PROBLEM REQUIREMENTS - Up to and including the final line, please copy every line exactly, starting from the one that contains "Politique de remboursement (117, 1784)" in the material below.

EXERCISE INPUTS -
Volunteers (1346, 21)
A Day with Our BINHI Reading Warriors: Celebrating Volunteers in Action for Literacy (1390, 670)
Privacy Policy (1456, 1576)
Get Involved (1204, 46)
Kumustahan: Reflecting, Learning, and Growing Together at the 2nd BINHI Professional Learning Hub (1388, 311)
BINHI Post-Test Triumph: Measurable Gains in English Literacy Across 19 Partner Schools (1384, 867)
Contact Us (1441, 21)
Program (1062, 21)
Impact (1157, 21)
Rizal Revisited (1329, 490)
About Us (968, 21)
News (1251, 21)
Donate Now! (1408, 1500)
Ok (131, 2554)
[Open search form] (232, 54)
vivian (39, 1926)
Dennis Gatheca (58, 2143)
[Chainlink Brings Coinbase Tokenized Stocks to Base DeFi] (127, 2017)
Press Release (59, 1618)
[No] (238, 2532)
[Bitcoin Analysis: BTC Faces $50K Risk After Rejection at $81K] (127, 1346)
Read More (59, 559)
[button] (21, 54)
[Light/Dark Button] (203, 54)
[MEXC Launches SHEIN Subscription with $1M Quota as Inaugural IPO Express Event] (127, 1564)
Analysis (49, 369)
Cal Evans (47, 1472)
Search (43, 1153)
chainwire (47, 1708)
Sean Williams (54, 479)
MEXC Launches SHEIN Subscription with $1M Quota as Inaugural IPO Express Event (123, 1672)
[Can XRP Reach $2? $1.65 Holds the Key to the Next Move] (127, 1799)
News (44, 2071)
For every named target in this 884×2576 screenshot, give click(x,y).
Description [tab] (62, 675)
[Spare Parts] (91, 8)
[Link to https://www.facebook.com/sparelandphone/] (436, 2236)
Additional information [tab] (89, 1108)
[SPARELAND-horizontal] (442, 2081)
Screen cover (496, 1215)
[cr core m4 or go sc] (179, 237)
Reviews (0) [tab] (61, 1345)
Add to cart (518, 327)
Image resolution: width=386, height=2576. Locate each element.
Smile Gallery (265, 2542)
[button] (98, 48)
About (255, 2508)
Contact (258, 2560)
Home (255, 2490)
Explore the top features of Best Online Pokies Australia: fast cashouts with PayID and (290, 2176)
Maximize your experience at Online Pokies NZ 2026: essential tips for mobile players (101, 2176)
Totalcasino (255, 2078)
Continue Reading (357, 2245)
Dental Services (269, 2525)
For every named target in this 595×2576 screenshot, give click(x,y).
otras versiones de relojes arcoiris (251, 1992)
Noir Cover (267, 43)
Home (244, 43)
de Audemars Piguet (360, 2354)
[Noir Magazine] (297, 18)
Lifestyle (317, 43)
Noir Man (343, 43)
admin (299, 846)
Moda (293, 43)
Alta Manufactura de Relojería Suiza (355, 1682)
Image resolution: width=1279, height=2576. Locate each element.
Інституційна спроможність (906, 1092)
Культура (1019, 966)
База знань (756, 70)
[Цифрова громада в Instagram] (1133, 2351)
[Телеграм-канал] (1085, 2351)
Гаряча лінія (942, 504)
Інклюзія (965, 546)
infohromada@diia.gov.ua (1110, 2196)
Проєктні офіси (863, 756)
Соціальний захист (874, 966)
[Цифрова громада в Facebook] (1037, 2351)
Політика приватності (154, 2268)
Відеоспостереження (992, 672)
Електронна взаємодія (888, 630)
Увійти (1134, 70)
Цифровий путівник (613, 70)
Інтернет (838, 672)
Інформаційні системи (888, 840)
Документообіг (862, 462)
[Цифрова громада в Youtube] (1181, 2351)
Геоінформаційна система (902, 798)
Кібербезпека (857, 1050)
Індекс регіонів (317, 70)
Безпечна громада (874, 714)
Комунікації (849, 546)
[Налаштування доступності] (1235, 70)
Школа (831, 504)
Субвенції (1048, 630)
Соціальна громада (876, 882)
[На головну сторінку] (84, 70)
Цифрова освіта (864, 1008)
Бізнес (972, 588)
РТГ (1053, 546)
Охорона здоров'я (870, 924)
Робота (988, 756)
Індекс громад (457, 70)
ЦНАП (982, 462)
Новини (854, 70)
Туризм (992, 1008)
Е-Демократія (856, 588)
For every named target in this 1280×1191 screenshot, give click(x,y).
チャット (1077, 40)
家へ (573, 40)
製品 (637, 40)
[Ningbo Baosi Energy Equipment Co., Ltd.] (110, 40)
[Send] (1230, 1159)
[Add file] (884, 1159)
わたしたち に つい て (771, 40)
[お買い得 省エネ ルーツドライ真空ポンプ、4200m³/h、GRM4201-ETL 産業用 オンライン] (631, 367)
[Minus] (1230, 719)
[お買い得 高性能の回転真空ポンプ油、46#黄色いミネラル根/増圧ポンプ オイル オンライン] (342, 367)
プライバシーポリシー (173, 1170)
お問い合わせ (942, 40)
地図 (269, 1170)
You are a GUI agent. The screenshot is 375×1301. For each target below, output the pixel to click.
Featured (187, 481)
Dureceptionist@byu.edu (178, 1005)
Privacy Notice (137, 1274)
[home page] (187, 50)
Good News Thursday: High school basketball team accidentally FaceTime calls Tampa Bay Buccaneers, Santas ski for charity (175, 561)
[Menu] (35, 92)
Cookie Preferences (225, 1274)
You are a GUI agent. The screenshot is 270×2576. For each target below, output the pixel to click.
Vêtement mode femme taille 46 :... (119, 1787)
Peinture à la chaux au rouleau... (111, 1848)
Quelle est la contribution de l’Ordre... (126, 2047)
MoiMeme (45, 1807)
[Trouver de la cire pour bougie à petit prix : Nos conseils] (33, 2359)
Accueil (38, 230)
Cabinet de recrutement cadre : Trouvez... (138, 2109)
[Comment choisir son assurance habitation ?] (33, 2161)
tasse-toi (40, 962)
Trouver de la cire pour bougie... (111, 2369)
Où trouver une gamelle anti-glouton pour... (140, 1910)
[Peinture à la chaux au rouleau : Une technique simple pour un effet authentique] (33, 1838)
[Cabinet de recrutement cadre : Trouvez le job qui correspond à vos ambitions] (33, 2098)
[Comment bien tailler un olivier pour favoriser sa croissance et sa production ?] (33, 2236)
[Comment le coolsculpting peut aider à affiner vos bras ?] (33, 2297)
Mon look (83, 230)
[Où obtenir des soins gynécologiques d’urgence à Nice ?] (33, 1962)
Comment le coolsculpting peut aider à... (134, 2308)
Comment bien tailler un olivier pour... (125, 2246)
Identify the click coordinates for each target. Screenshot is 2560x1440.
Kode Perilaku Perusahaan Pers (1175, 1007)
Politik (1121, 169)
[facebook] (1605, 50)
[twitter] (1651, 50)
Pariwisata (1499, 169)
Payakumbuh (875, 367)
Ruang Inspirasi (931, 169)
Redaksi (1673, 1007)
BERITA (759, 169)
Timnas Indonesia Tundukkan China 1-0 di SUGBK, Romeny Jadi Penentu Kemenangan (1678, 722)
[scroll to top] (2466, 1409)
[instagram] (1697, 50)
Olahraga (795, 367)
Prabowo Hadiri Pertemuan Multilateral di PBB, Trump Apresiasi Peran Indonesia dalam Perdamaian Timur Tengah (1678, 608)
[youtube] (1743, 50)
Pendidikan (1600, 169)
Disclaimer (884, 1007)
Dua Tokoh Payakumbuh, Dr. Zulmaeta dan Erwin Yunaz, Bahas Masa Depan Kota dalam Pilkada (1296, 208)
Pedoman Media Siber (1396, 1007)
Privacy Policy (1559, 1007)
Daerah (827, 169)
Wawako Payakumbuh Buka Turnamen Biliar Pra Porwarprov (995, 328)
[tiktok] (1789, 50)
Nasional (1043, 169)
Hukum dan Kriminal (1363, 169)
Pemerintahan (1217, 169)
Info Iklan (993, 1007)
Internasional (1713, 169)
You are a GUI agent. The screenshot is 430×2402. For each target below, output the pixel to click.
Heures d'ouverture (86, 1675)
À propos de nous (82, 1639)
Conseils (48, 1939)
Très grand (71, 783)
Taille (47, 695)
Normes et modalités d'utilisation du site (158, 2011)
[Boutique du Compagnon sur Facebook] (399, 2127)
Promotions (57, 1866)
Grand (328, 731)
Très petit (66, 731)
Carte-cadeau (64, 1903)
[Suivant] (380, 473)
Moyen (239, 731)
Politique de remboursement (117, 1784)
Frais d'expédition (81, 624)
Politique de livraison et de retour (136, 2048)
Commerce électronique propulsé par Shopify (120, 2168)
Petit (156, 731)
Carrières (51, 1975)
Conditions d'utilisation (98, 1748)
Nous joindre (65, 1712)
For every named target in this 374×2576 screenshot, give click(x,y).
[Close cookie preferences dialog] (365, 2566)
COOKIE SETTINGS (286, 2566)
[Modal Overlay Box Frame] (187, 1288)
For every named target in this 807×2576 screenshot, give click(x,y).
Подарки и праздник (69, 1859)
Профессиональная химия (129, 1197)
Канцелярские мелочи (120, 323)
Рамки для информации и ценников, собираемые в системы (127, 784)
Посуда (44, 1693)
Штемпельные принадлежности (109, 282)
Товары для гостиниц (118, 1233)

OUTPUT BELOW -
Politique de remboursement (117, 1784)
Frais d'expédition (81, 624)
Politique de livraison et de retour (136, 2048)
Commerce électronique propulsé par Shopify (120, 2168)
Petit (156, 731)
Carrières (51, 1975)
Conditions d'utilisation (98, 1748)
Nous joindre (65, 1712)
For every named target in this 374×2576 screenshot, give click(x,y).
[Close cookie preferences dialog] (365, 2566)
COOKIE SETTINGS (286, 2566)
[Modal Overlay Box Frame] (187, 1288)
For every named target in this 807×2576 screenshot, give click(x,y).
Подарки и праздник (69, 1859)
Профессиональная химия (129, 1197)
Канцелярские мелочи (120, 323)
Рамки для информации и ценников, собираемые в системы (127, 784)
Посуда (44, 1693)
Штемпельные принадлежности (109, 282)
Товары для гостиниц (118, 1233)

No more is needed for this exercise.